[Provided passage]:
Mamas, Don’t Let Your Babies Grow Up to Be Teachers

School reforms are destined to fail until teaching becomes a professional career


It is telling that an American parent's aspirations for a son or daughter often include the practice of medicine or law but almost never of education. An African American student at Harvard told us her parents tried to discourage her from becoming a teacher. They advised her to go into some other field where, as a smart and talented young woman, she "could be a real success." She went into teaching despite the urgings of her parents and many of her friends. She is an exception—one of the few academically accomplished college students who choose teaching over other, more attractive opportunities.

Teaching is a job—not a profession or even a career. There are recognized criteria, after all, for a profession, and teaching meets almost none of them. And for a job to be a career, there must be a visible and attainable career ladder with advancements based on increased experience, knowledge, and expertise.

To understand the deficiencies of this job-that-is-not-a-professional-career, we must look at teaching's history. In the industrialized 19th century, women, recently freed from farm work by mechanization, took up the only intellectual jobs available to them. By 1885, women made up 90 percent of the teaching force (a ratio almost the same in elementary schools today), working in poor conditions for little pay. In the 20th century, once women obtained the right and the means to compete for nearly any job available to men, fewer chose teaching. The shortage of qualified classroom teachers is now a national crisis. Although a softening of the economy and a shortage of jobs have many college grads considering teaching, most see this as a short-term option. When they find the positions they really want, they'll quickly leave.

[Excerpted records]:

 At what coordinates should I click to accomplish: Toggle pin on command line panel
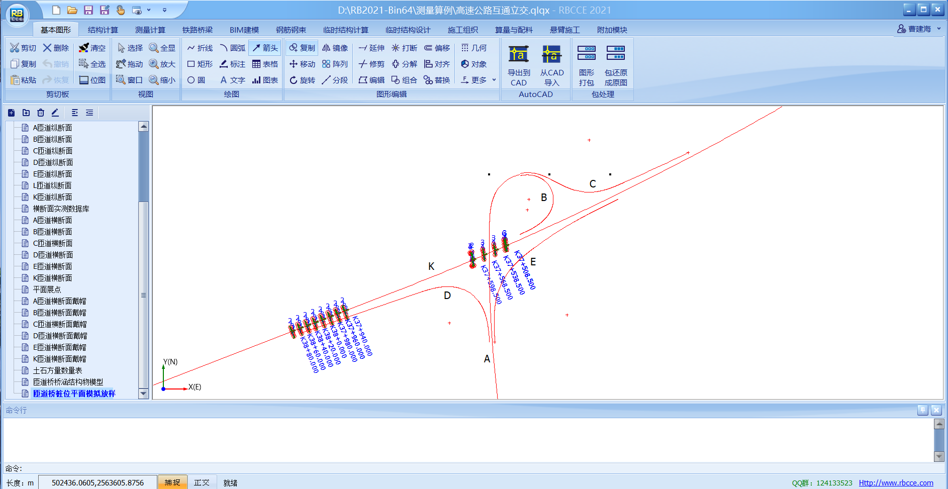pos(922,410)
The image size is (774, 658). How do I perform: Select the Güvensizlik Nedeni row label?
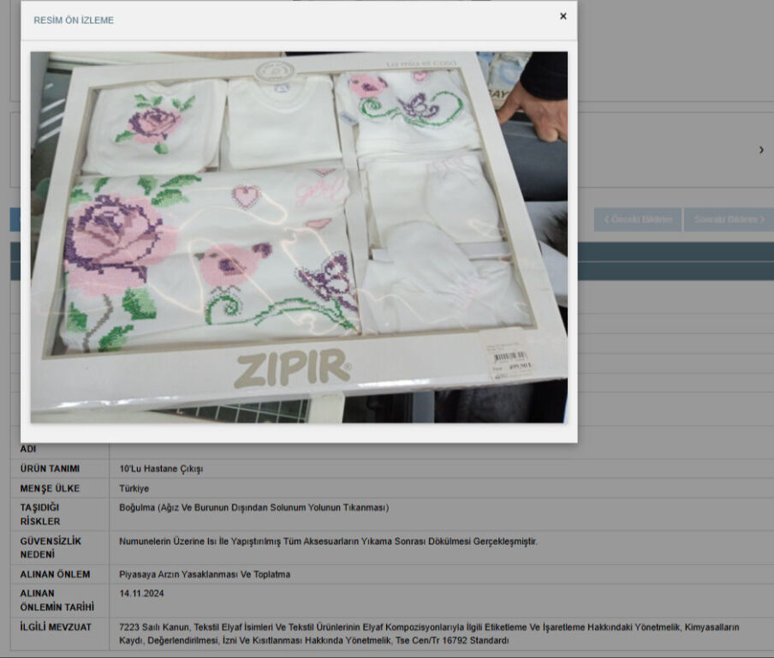[51, 547]
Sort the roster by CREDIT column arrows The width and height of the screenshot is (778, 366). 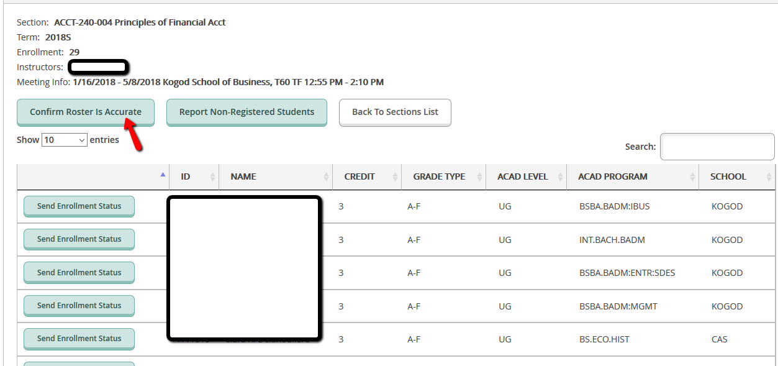point(395,177)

[Task requirements]:
**a.** Reproduce the part of the passage on teaching as a career starting with "Teaching is a" and going on through "knowledge, and expertise.".
**b.** For each statement, say whether the passage on teaching as a career agrees with it. Answer yes or no and quote the deciding words. (i) By 1885, women made up 90 percent of the teaching force. (ii) The Harvard student's parents encouraged her to become a teacher. (iii) Most college graduates who consider teaching see it as a long-term career.

[Your written answers]:
**a.**
Teaching is a job—not a profession or even a career. There are recognized criteria, after all, for a profession, and teaching meets almost none of them. And for a job to be a career, there must be a visible and attainable career ladder with advancements based on increased experience, knowledge, and expertise.

**b.**
(i) Yes: "By 1885, women made up 90 percent of the teaching force"
(ii) No: "her parents tried to discourage her from becoming a teacher"
(iii) No: "most see this as a short-term option"